Yesterday morning in the hours between one and eight occurred three dreams floundering in my mind, each filling me with a strong dose of adrenaline, fear, and extreme ecstasy. They were so amazing that I must tell people about it.

Watching Independence Day until one in the morning filled my mind with wild images of F-18s fighting it out with a lone, slab of curved metal hovering over what used to be L.A. Since then, it’s been me driving as far away with my Fremont friends as possible from the mothership hovering over the serene city of Milpitas in the later minutes of 9 pm. When will it move? When will it fire hell through it’s ass and incinerate the entire buildings in mere seconds? Thankfully, the aliens either just lost the will to fight, or they politely waited for our sedan to leave before destroying yet another tribute to mankind’s supremacy on Earth.

First dream subtely dissolved into a second one and I found myself in a desert base wearing a dark blue SWATuniform, black vest, and lethally clutching a P90… a gun. Umm.. yeah. More specifically…

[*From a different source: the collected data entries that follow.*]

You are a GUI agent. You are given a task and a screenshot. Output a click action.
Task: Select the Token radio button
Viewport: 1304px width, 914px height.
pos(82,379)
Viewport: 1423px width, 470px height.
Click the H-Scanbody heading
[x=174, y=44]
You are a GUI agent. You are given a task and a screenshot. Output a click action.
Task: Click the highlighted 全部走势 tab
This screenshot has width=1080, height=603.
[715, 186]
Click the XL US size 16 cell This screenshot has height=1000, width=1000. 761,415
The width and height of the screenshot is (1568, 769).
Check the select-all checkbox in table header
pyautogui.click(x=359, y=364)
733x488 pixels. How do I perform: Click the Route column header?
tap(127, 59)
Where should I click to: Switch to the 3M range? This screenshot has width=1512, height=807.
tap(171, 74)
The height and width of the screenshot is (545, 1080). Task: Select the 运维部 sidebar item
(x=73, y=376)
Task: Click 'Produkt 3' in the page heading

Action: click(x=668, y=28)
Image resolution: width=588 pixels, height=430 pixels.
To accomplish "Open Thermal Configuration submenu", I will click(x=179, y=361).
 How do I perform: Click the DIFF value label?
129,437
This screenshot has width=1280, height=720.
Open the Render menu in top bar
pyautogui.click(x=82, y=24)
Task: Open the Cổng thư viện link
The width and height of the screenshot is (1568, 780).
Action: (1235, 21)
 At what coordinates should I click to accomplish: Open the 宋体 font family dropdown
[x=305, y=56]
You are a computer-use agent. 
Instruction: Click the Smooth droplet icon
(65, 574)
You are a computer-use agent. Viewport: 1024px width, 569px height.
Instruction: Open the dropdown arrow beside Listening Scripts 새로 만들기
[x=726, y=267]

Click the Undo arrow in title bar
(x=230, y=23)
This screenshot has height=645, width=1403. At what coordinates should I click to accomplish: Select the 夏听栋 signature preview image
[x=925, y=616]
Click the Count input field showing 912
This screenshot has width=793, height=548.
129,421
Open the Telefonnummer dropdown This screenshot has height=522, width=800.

that’s the gun. Haha, that kind of picture would be for guys with no life who’d unceasingly and loyaly sit in front of his monitor longing to get some. A nerd’s fantasy… I know what you’re all thinking (bastards). I’m SO not one of them. Gosh, I wish I was as strong as her though. I’ll get to that later, but in my dream, it required both of my arms to keep the submachine gun in check. Anyways, aiming and shooting at men wearing tuxedos and shades who are shooting back at you can give you quite a rush, real life or mental. Thankfully, I managed to stay alive until

my third dream entered. Now remember when I wish I was as strong as her? In my dream, I can say three words in one sentence while never being able to utter them in reality without attracting snickers and sarcastic remarks: I am buff! Now I’m talking lumps on the arms without even having to flex. And god, they felt firm. Ohh, soooo firm. Like seriously! When I saw Nam in my dreams jealously eyeing my arms and sporting a look that clearly broadcasted a loud WTF into the general vicinity, I could only think about keeping them this buff until the end of summer when I see the surprised looks on all of your faces (especially Eddie’s). Needless to say, I failed dismally and I woke up, closed my eyes, anxiously squeezing my sorry excuse for arms and thinking NO! They’re gone!

Ah well, at least I’m up to eleven pushups now.